Let me put this up front as it may be the most relevant part: For blobs referenced by unreferenced trees, these typically come from using git write-tree
. Some Git scripts use this command as a quick way to abort if the index contains unmerged entries.
In general, unreferenced items are normal enough; they're eventually collected and discarded by git gc
, usually as a result of a background automatic git gc --auto
.
Besides ojdo's answer, consider this:
- Get all commits using
git log --pretty=tformat:'%T|%h|%s|%aN|%aE'
The git log
command does a revision (commit-graph) walk starting from the specified revisions, or from HEAD
if no starting revision is provided. Some commits may be reachable only from some specific refs.
Even if you add --branches
here, this only starts from all branches; some commits might be reachable only from some specific tag, or from a remote-tracking name. Using --all
augments this to start from all refs ... but this still omits non-ref references, such as ORIG_HEAD
and reflog entries.
Both git fsck
and git gc
need a fancier method by which they can find all references, including hidden ones. Getting this is actually pretty hard, and was broken between Git 2.5—where git worktree add
was first introduced—and Git 2.15, where the bugs were fixed: we must not only consult all refs and reflogs, we must also look at all per-work-tree refs (including each one's HEAD) and each work-tree's index. Git 2.5 through 2.14 failed to check the per-work-tree refs and would thus incorrectly garbage collect expired (via prune-time) loose objects that were in use in added work-trees.

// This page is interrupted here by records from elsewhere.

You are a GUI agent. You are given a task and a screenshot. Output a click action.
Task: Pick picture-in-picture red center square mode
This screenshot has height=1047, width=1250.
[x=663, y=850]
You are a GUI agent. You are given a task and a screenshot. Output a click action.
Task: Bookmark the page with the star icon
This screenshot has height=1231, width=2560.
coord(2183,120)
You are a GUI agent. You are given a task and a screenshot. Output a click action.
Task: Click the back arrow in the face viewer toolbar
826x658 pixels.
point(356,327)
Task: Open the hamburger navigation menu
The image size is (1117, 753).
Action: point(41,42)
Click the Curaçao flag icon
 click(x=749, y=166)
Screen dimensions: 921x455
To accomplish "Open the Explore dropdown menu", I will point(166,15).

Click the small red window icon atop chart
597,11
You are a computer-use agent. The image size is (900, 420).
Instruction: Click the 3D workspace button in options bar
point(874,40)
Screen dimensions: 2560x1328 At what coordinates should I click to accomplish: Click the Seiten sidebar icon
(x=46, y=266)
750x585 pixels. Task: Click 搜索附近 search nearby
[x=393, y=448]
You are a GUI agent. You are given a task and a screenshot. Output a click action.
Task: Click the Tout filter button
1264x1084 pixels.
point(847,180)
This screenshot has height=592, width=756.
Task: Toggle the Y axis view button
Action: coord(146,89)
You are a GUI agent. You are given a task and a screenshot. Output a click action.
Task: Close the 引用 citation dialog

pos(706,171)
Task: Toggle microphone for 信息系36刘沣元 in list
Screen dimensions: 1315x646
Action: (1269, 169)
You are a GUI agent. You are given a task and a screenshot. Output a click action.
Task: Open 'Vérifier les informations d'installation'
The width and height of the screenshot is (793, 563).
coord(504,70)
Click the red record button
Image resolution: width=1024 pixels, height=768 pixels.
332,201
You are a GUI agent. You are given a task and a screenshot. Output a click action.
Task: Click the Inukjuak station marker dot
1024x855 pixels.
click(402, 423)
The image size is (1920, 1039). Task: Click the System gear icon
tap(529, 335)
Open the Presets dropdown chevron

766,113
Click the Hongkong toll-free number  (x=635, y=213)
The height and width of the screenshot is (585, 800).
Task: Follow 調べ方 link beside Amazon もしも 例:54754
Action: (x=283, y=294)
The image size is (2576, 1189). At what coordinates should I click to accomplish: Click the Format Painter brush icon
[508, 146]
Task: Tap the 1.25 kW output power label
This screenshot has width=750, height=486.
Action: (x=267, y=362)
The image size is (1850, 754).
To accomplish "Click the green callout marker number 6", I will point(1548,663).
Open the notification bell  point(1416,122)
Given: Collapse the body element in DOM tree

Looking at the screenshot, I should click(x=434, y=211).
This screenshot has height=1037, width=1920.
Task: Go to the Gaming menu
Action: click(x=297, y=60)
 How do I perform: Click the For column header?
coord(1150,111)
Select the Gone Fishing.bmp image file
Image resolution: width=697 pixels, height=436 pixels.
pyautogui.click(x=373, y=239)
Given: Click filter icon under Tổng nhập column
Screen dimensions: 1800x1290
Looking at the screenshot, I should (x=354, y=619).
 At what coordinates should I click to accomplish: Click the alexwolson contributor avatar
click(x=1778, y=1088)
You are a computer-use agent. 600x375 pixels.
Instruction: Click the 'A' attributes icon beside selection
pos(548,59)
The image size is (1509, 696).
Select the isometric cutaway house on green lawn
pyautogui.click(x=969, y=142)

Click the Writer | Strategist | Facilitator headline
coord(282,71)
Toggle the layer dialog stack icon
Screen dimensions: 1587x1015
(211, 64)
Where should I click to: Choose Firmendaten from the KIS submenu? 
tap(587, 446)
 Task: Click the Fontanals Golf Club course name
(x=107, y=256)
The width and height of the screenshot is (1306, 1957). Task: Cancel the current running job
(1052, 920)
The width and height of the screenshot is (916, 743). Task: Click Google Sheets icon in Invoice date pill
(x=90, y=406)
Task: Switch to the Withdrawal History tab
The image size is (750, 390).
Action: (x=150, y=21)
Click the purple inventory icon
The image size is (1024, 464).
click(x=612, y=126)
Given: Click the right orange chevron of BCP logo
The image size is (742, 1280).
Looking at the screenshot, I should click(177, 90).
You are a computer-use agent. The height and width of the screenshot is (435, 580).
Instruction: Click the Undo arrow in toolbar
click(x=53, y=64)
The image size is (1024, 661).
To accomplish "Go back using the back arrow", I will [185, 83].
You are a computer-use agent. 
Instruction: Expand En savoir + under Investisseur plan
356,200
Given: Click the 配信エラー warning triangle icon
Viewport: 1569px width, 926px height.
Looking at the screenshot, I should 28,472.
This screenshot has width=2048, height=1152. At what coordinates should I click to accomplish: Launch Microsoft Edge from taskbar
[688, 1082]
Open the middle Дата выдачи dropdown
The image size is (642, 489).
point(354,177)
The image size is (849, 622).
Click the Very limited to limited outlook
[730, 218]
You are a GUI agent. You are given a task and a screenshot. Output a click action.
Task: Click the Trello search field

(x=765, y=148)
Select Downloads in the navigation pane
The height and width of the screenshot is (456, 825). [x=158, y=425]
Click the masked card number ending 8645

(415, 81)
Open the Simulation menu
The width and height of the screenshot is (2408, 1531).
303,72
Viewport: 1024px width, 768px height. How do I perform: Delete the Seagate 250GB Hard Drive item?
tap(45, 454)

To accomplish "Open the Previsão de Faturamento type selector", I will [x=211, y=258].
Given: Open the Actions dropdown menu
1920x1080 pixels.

Git's index never contains any tree object ID in the primary section (the one listed by git ls-files --stage
). Only blob objects, including both regular files and symbolic links, and gitlinks appear in this section of the index. Gitlinks hold commit hash IDs from other repositories and must be ignored. However, there are extension records in the index. As far as I know these extension records don't count for liveness, so a tree extension would perhaps become invalid. This might not be the case—perhaps a T
, R
, E
, E
record does count as keeping a tree object live—but given that they're supposed to be ignorable, I suspect they're not. See the technical documentation file on the index for more.